Record excerpts:
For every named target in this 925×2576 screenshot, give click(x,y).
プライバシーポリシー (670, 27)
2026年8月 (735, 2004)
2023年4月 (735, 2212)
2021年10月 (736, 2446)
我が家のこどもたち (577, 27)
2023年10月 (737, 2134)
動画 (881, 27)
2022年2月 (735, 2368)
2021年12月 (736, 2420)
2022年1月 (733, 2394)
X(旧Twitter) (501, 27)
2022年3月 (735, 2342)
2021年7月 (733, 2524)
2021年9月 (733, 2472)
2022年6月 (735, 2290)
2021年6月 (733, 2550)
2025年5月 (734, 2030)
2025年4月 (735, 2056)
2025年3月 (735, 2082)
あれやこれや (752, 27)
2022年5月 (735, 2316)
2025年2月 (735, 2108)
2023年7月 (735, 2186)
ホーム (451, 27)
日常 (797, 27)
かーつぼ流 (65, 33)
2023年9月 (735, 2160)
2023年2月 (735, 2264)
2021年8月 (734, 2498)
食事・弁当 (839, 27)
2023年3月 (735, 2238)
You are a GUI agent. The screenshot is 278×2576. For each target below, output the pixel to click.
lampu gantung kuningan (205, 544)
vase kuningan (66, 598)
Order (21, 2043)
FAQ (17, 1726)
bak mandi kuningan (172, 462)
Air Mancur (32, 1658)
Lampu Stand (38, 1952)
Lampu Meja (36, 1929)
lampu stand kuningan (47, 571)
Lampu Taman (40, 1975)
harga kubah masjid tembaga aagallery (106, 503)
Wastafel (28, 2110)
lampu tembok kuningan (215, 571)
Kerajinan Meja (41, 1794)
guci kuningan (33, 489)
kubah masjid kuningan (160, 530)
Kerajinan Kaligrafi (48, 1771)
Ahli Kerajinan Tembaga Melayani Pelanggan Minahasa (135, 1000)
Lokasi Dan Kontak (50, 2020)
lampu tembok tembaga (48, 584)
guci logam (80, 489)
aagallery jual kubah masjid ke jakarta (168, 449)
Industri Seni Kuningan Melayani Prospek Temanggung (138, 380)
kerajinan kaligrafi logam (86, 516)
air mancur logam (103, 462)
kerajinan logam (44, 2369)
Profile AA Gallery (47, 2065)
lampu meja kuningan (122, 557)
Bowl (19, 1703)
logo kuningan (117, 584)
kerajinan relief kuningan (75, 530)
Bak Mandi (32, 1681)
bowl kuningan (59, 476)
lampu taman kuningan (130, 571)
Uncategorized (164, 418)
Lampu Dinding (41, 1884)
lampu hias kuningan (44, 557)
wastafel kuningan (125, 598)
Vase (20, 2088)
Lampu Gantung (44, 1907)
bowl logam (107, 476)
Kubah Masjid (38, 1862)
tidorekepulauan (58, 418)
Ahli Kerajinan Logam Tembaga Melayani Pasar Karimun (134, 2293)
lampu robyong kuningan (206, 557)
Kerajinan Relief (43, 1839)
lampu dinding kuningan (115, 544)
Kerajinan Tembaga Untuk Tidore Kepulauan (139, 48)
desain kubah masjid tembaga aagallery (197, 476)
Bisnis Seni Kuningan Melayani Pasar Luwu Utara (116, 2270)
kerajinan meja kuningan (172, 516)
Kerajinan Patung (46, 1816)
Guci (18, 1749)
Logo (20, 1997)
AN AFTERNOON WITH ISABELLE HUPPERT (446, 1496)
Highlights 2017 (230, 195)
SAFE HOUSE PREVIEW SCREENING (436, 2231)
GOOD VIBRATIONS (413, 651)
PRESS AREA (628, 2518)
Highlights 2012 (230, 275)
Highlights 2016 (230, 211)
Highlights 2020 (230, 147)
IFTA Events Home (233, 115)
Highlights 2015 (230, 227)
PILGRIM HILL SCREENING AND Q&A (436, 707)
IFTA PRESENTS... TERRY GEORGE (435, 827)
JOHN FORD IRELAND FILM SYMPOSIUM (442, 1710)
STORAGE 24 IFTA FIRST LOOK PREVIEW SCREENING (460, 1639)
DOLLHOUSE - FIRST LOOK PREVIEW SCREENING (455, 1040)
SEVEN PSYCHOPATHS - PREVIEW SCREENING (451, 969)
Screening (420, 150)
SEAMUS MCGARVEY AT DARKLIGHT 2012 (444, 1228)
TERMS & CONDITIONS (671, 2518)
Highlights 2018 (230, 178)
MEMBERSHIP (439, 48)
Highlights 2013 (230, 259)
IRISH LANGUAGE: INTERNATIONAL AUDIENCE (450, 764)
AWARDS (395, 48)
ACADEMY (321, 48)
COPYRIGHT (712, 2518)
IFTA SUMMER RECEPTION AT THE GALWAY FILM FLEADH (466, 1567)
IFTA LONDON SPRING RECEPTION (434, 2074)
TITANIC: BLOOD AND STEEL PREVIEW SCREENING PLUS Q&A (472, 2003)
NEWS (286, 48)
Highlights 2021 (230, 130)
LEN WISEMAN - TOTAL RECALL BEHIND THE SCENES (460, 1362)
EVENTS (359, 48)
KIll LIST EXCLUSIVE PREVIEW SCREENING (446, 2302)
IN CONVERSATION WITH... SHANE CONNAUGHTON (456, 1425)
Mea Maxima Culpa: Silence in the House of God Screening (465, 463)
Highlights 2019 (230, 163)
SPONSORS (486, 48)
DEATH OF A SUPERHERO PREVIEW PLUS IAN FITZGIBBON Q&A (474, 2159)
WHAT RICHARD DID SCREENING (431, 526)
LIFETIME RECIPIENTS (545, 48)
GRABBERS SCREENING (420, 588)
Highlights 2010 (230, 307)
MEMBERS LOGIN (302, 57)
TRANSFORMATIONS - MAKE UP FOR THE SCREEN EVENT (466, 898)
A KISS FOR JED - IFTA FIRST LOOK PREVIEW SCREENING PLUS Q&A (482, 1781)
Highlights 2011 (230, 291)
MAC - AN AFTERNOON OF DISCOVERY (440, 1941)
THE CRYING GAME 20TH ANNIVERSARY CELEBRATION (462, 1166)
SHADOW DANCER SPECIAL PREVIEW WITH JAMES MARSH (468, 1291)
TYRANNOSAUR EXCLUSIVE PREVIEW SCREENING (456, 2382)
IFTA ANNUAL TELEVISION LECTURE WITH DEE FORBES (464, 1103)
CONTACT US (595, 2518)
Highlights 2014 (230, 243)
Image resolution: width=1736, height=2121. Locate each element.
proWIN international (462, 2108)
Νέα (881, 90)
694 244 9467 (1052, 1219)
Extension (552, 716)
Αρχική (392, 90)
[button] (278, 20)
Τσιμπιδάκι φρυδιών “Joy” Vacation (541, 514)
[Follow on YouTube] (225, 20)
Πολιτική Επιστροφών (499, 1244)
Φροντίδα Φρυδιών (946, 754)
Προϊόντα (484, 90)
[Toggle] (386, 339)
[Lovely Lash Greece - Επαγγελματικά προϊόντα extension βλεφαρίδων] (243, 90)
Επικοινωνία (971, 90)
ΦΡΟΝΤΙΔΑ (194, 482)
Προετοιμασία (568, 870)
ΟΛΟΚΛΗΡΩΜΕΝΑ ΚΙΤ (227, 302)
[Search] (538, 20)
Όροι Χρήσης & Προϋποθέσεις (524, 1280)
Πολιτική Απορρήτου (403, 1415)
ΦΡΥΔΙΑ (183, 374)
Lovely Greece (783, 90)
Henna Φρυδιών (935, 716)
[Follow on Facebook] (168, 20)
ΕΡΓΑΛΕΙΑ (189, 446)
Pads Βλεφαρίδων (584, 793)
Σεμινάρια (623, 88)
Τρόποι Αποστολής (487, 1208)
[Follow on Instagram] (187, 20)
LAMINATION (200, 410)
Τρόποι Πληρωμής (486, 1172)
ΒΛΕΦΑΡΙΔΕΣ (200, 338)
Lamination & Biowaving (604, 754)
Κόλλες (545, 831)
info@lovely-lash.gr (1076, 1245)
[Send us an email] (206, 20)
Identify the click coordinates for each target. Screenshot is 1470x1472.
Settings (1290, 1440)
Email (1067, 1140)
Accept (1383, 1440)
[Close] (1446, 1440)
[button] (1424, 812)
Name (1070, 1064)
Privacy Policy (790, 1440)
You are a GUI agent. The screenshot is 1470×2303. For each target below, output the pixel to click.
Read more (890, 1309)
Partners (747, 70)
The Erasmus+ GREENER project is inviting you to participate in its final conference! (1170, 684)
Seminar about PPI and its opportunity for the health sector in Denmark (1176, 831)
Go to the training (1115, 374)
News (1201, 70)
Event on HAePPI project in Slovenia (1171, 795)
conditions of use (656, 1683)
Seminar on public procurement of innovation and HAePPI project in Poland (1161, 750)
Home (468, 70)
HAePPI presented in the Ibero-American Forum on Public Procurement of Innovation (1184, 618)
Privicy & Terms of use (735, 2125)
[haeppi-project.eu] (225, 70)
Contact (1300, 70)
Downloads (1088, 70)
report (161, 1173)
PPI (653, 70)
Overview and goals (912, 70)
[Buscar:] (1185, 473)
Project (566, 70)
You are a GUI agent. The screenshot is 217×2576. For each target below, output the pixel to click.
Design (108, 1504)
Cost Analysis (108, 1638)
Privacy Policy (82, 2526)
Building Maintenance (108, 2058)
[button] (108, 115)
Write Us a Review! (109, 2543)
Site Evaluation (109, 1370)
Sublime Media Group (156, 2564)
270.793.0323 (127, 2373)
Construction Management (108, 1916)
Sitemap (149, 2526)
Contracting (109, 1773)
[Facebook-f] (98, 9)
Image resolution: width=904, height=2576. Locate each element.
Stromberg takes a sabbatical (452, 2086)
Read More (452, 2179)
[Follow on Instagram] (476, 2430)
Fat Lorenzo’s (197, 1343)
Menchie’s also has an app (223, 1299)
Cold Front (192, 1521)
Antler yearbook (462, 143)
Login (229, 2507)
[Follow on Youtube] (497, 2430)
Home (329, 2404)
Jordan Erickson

Work instruction:
Return each line in the records that holds the string "agent".

Result for this exercise:
You are a GUI agent. The screenshot is 278×2576. For each target below, output the pixel to click.
You are a GUI agent. The screenshot is 1470×2303. For each target below, output the pixel to click.
You are a GUI agent. The screenshot is 217×2576. For each target below, output the pixel to click.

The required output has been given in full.